The honest summary is this. EmFace produces a small, real improvement in brow position, cheek muscle, and facial volume, with very little risk. The eyebrow lift is measured in a couple of millimeters, the muscle change is genuine but localized, and several of the splashier figures come from small studies without a control group. Go in with calm expectations, ask the clinic for independent before-and-after photos taken in consistent lighting, and treat the marketing percentages as a ceiling, not a promise. For more on choosing wisely, our guide to what estheticians wish you knew is a good companion read.
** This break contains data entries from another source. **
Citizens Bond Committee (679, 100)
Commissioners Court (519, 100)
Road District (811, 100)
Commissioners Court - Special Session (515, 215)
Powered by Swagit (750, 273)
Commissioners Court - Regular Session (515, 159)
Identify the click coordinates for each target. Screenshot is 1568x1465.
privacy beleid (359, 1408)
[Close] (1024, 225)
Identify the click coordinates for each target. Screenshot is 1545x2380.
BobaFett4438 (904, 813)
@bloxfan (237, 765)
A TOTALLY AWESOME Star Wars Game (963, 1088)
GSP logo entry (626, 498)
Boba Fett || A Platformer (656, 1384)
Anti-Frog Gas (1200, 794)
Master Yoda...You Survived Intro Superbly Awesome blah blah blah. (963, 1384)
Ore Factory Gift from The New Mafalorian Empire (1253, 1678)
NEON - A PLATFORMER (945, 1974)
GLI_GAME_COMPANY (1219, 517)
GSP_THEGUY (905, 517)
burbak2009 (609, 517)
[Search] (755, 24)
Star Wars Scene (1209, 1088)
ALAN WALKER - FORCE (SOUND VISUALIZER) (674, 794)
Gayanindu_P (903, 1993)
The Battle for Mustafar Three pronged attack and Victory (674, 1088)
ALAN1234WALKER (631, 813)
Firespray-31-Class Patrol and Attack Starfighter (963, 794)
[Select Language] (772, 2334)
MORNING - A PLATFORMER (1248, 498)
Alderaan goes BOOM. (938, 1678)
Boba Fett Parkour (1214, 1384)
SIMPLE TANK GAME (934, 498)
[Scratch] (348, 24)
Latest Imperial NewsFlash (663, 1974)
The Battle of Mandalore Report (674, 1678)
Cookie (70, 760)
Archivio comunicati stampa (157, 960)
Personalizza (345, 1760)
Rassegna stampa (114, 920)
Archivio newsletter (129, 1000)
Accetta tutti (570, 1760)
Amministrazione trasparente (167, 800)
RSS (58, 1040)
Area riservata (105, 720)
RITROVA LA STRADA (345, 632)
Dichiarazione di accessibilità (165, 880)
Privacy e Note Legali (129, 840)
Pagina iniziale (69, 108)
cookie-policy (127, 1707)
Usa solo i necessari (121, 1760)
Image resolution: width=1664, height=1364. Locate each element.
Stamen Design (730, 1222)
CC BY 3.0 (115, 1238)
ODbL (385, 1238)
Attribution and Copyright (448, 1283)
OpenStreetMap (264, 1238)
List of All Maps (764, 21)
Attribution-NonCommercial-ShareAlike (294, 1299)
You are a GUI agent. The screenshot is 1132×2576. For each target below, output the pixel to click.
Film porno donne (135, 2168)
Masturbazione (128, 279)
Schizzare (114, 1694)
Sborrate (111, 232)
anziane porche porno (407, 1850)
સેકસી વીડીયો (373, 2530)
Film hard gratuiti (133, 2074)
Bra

Frequently Asked Questions

Does EmFace really lift your face, or is it hype?

It produces a small, real lift, not hype, but also not a facelift. Two independent studies measured an eyebrow lift of roughly 1.3 to 3.2 millimeters and found the cheek muscle grew thicker on ultrasound. That is enough to notice in a careful photo and is genuine. It is not the dramatic change surgery delivers, and the often-quoted "23% lift" came from a small study with no control group, so treat that figure with caution.

How many sessions do I need and how long do results last?

The standard course is four 20-minute sessions, usually one a week. The lift builds over the following one to three months as collagen forms and the muscle adapts. Published studies followed patients to six months and saw the effect hold, with limited data beyond that. Most clinics recommend maintenance sessions every six to twelve months, because like a muscle that stops being trained, the gains fade over time without upkeep.

Is EmFace better than Botox or filler?

They do different jobs. Botox softens expression wrinkles and filler restores lost volume, both with fast, visible results that most people notice. EmFace offers a subtler, gradual lift with no needles. One study showed EmFace works fine alongside Botox, which is how many clinics use it: as a complement to injectables, not a replacement. If you want an obvious change, injectables usually deliver more per dollar.

Does EmFace hurt?

Most people find it mild. You feel warmth from the radiofrequency and a tingling or twitching as the muscles contract, but it is not the sharp pain of a needle. In one study, average pain dropped from about 3.5 to 1.6 on a 10-point scale by the fourth session as patients adjusted. There is no numbing needed and no recovery time afterward.

Is EmFace safe and are there side effects?

Across the published studies, no serious side effects were reported. The common ones are mild and brief: redness, warmth, light tingling, and occasional slight swelling that fade within a day. The main safety rule is who should avoid it: people with pacemakers or metal implants near the face, those who are pregnant, and anyone with a seizure history. A good clinic screens for these before your first session.


This article is for general information only and is not medical advice. Talk to a licensed physician or qualified medical provider before starting any aesthetic treatment.